→ Article:

^^^^^^^^

What does: "We may automatically check your version of the software and download software updates or configuration changes, including those that prevent you from accessing the Services, playing counterfeit games, or using unauthorized hardware peripheral devices." even mean? Unauthorized hardware?!

Equally troubling is how hard they are trying to push it. I've never seen a major company push so hard to install a free OS onto your computer. I had to enable a GPO to stop MS from pushing the stupid upgrade on the task bar.. so that our employees wouldn't just willy-nilly upgrade their computers. Then I had to create a policy on our Symantec server to block the auto-install. Now that doesn't matter.. on a new boot into IE for a first-time user, it pushes the upgrade via MSN. You can't block it, and all we could do is warn our employees to not click / upgrade. Not even the EA Enterprise version of Windows 7 keeps that from coming up, although it should. MS wants to create havoc in our environment in the worst way for some reason. This is a relatively new.. they are upping the ante to force upgrading to Windows 10.

I don't trust this upgrade, I don't trust Edge, and it will probably take a year to test all the bank sites / Federal sites / commercial sites to work with it.. or simply fall back to Firefox.. which our SharePoint is not designed for. Works.. but not as it should, and I don't want it as our default browser.

^^^^^^^^

→ Complete the following:
a – In the comment about the Windows 10 upgrade, what did the writer set up on the Symantec server?
b – Copy the Windows 10 upgrade comment word for word, from "I don't trust this" up to and including "our default browser.".

^^^^^^^^

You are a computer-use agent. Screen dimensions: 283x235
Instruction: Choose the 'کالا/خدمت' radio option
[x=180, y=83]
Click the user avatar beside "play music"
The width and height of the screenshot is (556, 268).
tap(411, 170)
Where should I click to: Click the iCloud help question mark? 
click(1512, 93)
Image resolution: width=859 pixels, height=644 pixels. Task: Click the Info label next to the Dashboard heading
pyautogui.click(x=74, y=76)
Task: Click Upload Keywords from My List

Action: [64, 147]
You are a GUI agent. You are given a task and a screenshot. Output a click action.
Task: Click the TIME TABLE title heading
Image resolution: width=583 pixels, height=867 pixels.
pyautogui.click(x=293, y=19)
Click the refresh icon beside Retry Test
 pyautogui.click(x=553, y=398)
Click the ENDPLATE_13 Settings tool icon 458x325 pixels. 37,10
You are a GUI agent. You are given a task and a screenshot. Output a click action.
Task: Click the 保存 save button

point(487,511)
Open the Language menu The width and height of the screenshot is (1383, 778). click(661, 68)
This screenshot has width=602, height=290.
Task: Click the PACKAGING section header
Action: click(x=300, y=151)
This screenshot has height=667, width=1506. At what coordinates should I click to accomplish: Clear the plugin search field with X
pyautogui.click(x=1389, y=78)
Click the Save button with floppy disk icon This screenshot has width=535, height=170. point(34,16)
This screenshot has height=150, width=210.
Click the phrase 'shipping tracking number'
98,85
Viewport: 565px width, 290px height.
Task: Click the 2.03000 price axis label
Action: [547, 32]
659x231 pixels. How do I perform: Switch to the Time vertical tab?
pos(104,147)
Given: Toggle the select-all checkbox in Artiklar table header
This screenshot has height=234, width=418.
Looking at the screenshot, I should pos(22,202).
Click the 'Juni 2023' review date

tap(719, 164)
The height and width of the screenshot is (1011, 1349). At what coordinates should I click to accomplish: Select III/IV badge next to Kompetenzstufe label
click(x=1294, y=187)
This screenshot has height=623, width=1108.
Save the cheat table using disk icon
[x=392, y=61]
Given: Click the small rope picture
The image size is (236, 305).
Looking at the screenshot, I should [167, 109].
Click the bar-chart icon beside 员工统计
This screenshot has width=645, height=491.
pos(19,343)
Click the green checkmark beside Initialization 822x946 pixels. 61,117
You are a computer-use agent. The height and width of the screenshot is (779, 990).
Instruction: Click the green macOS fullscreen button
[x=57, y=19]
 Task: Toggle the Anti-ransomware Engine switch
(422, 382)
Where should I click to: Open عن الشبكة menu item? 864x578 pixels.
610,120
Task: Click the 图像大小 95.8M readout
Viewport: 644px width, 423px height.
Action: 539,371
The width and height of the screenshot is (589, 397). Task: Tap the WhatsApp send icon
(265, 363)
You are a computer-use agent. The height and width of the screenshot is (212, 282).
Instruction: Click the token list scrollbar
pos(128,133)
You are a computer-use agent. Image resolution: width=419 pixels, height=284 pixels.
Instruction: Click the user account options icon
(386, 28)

^^^^^^^^

→ Task-by-task outputs:
a – A policy to block the auto-install.

b –
I don't trust this upgrade, I don't trust Edge, and it will probably take a year to test all the bank sites / Federal sites / commercial sites to work with it.. or simply fall back to Firefox.. which our SharePoint is not designed for. Works.. but not as it should, and I don't want it as our default browser.